Agency: This was accelerated and compressed into half of a semester, shared with Partnerships/Unincorporated Business Associations. Mostly this was a dull adjunct, but I seem to recall the reading putting me to sleep as well. (Ultimately, this became one of the only courses in law school where I didn’t do much of the reading.) When the agency guy passed the baton to the UBA guy, the class did a 180–it was engaging, fun, and I learned the material really well despite not cracking the book.

(Oops! Technically I’m not a lawyer yet–but the bar’s passed and I’m off to get interviewed and sworn in next month. Close enough, I hope. ;))

Professional Responsibility. It was one part MPRE review course, which is useful but boring, and two parts amateur philosophy club, which was tendentious and boring.

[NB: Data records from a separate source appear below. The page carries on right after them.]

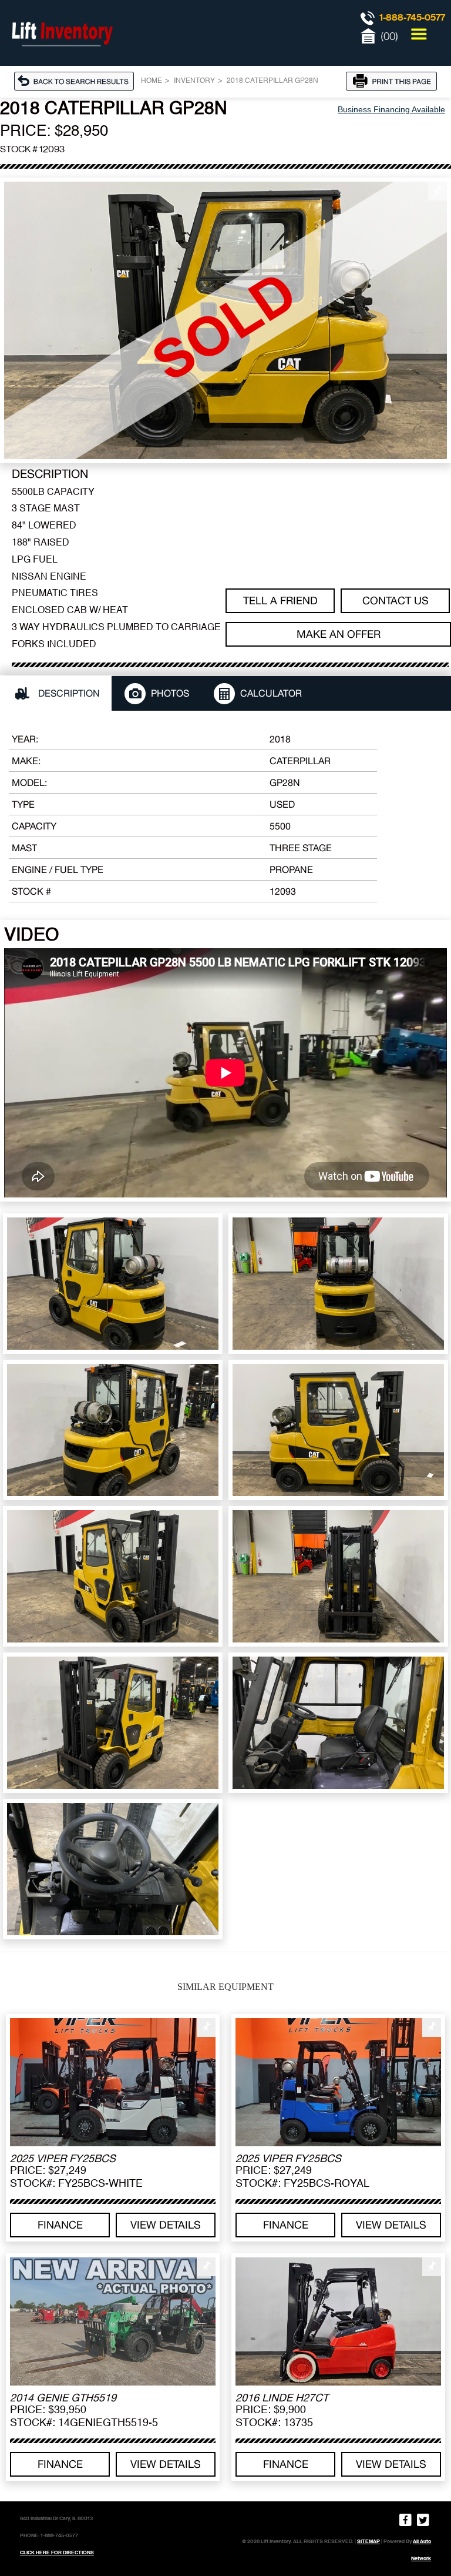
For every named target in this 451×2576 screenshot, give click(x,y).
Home (151, 81)
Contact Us (395, 600)
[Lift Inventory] (61, 58)
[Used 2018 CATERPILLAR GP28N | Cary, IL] (225, 320)
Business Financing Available (391, 109)
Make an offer (339, 634)
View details (165, 2225)
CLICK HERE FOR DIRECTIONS (57, 2552)
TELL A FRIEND (280, 600)
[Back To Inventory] (77, 80)
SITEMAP (368, 2541)
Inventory (194, 81)
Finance (60, 2225)
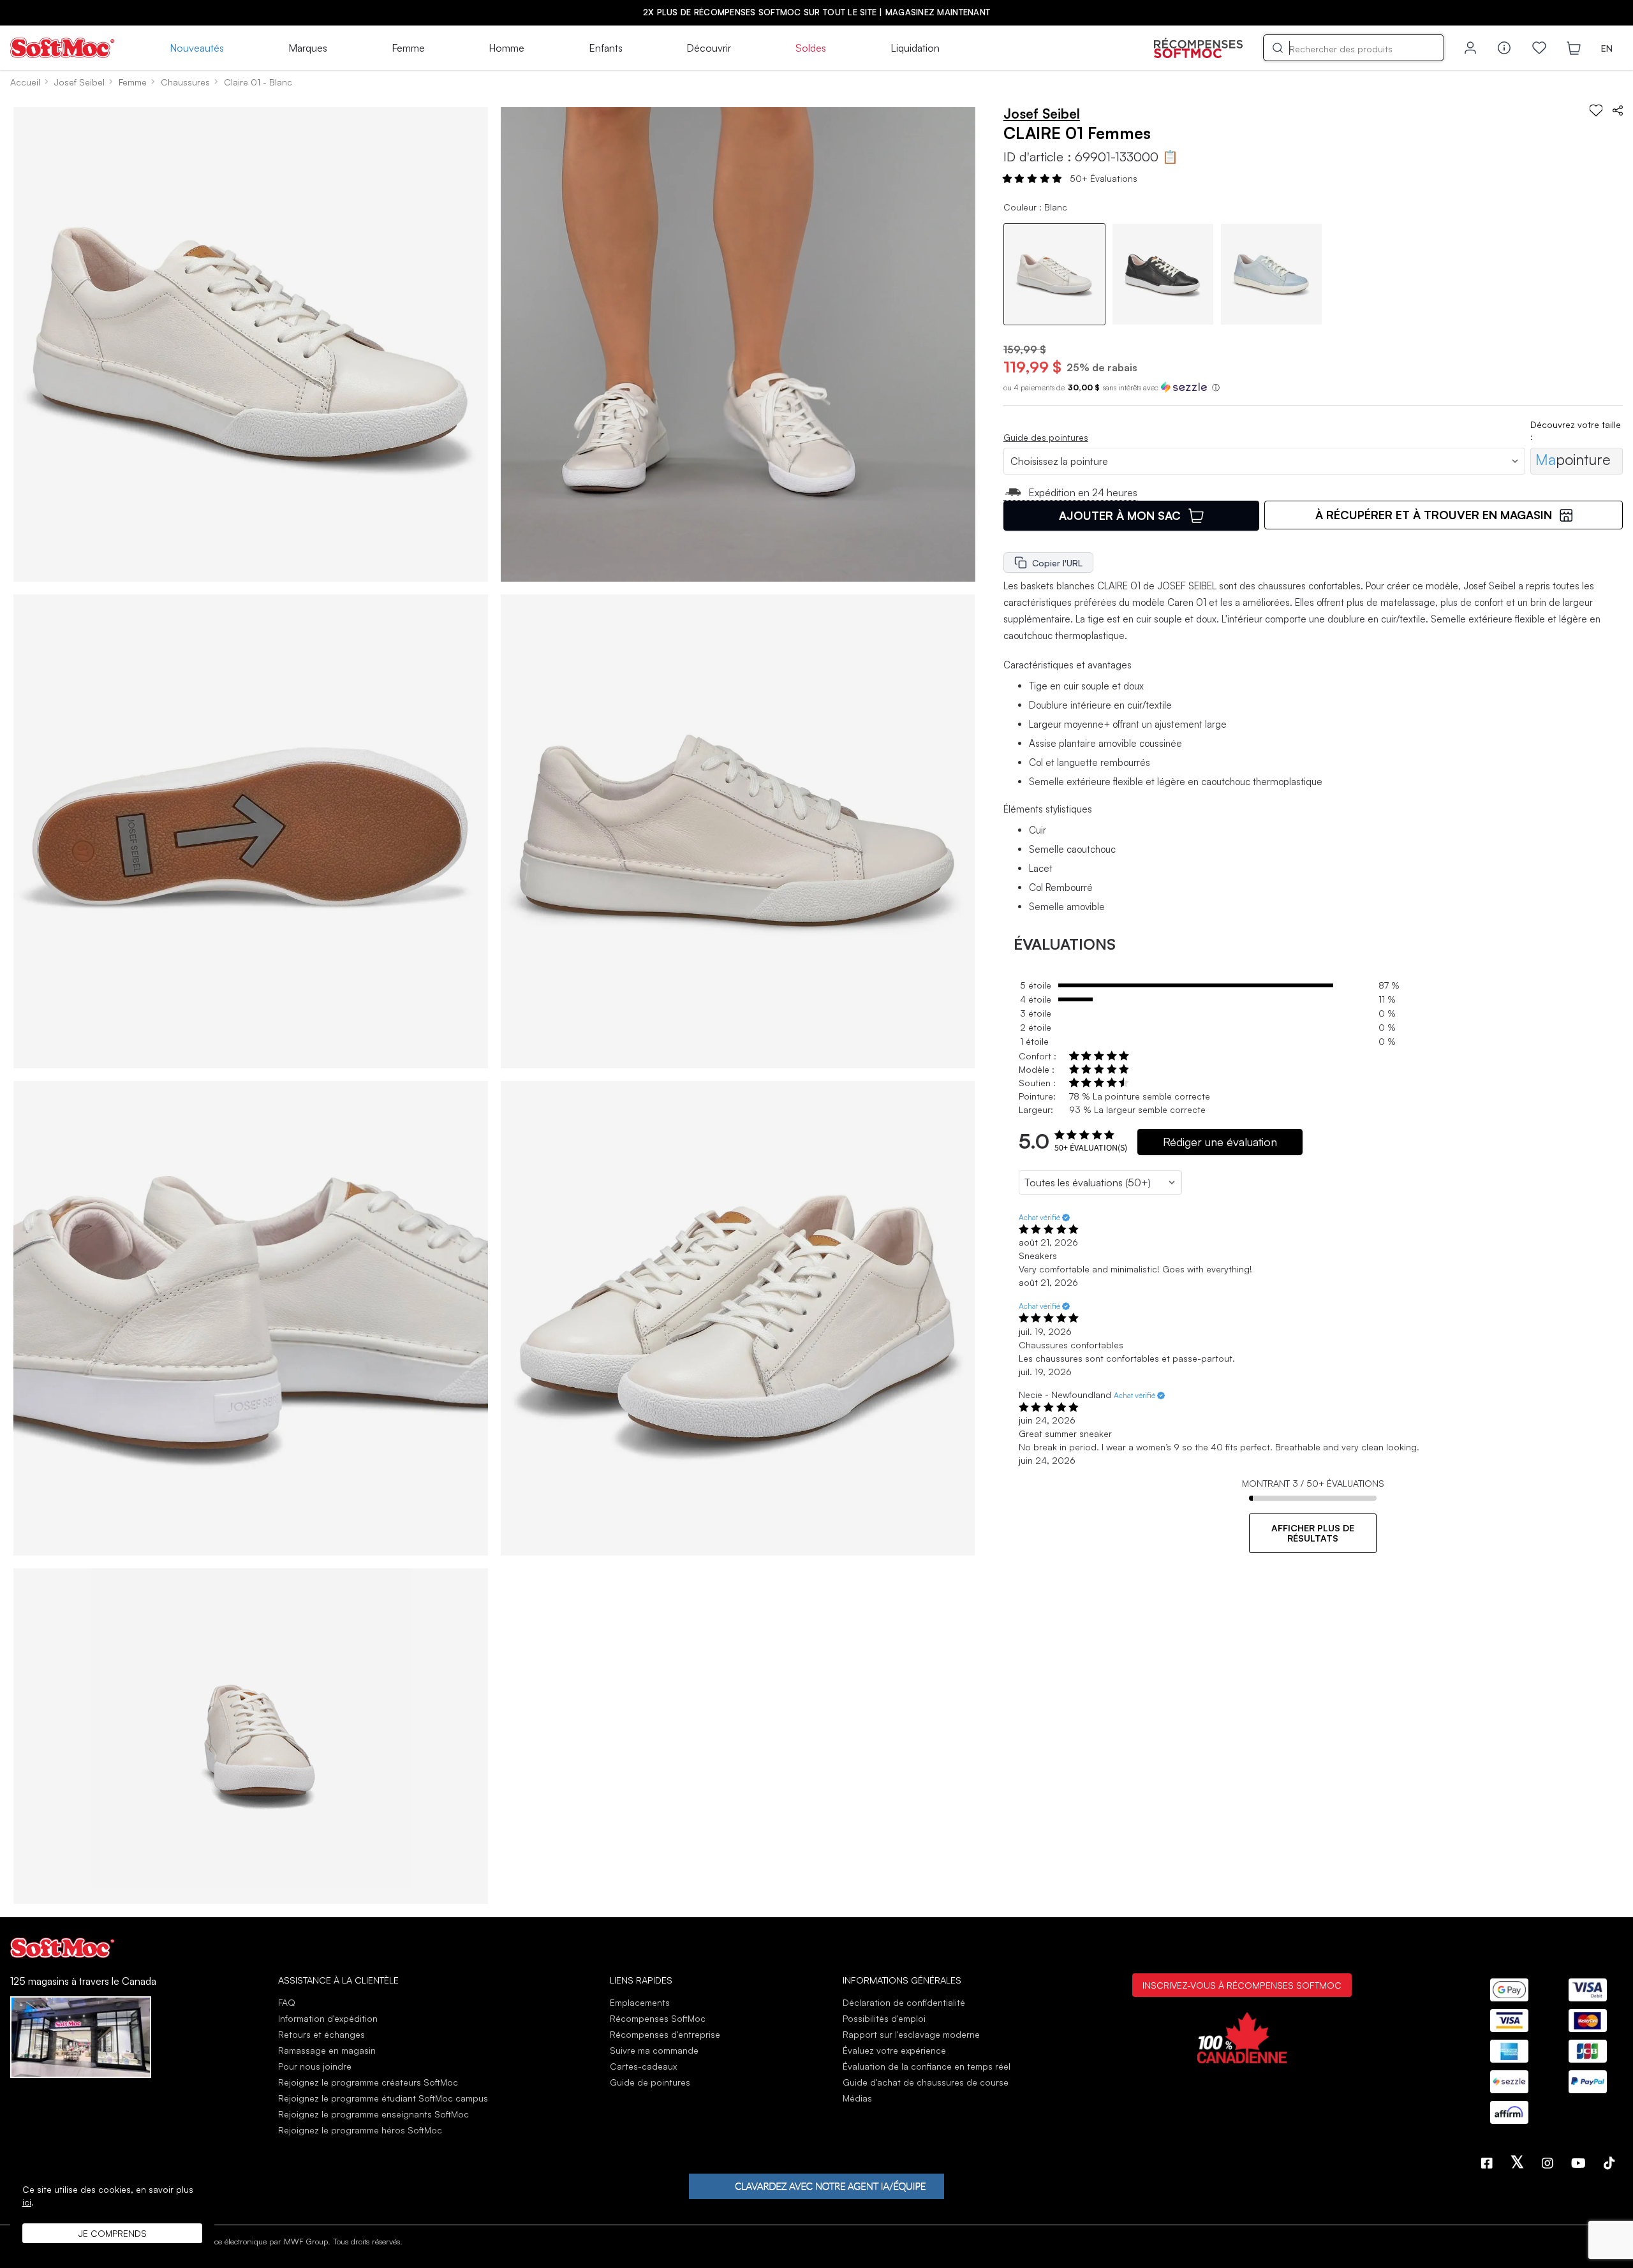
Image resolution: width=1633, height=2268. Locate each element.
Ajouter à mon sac (1120, 515)
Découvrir (708, 47)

I ended up hating conflicts of laws, an elective I thought I’d like. I’m not sure why–something about the professor’s style.

Conflict of Laws is my choice. It was a required course at our school; and in addition to it being just plain difficult, the fact that it was required meant that I couldn’t take another course that interested me far more.

State and Local Tax was the absolute worst. The first half was all of the most boring cases from first-year con law (i.e., substantive due process and commerce clause cases–I’m talking case after case about filled milk and colored margarine), and the second half was boring technical rules about different ways to do a sales tax or franchise tax.

Civ Pro, without a doubt. I also hated Business Associations (aka Corporations), even though I had a WONDERFUL prof (RIP Professor Shipman) who made it as interesting as it possibly could have been. I LOVED Wills, Estates, and Trusts–that was my highest grade.